• [DATASET ENTRIES]:

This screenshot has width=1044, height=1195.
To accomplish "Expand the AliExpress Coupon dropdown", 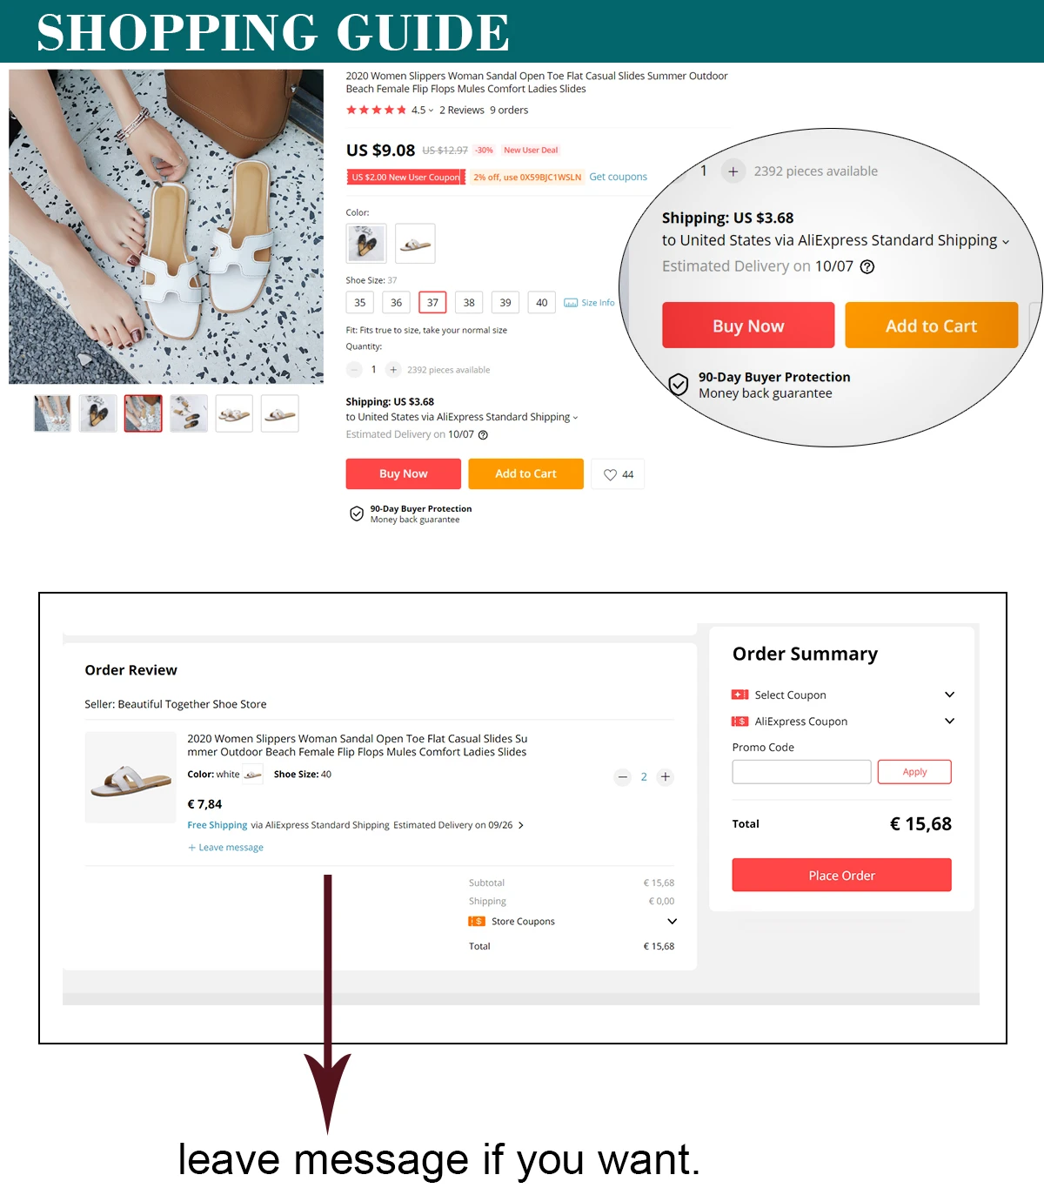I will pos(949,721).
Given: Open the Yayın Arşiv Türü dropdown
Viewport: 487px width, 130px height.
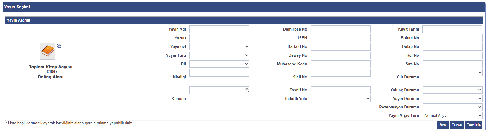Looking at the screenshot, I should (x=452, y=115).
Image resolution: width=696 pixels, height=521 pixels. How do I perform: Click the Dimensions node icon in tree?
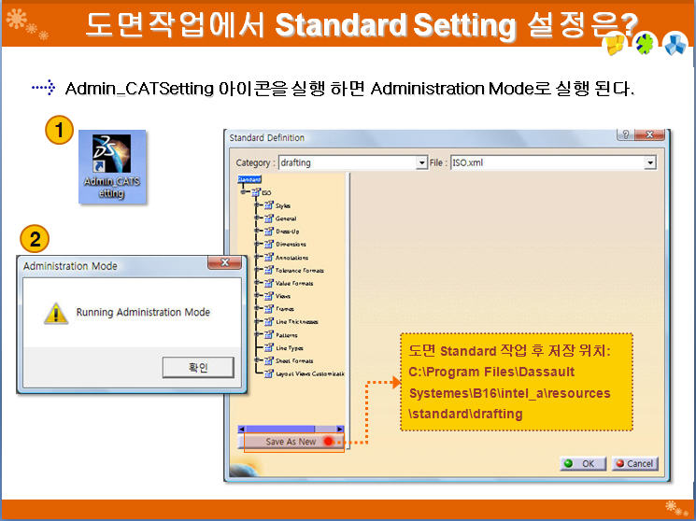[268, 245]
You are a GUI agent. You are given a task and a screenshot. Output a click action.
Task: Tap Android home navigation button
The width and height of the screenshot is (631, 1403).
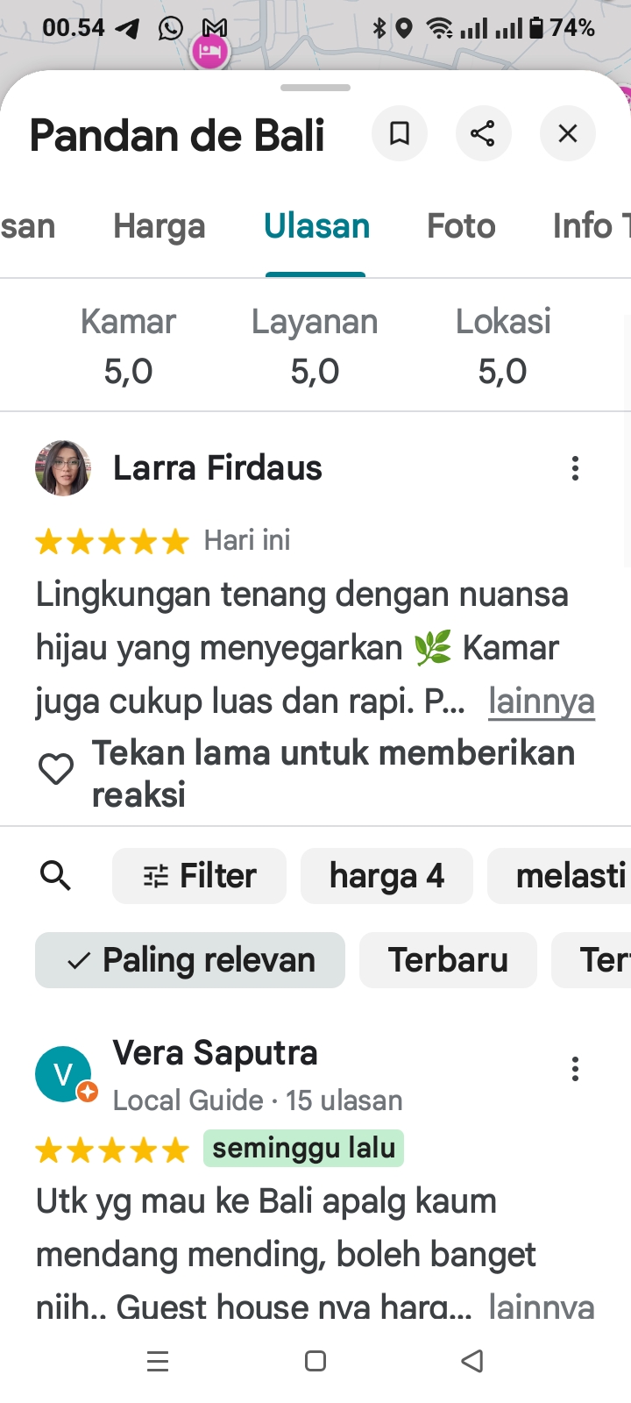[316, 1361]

• [WHAT IS REQUIRED]:
Only the lines from the one containing "Task: Tap Android home navigation button" through the final line of the data should be given again, exactly and without pictures.

• [ANSWER FOR THE TASK]:
Task: Tap Android home navigation button
The width and height of the screenshot is (631, 1403).
[316, 1361]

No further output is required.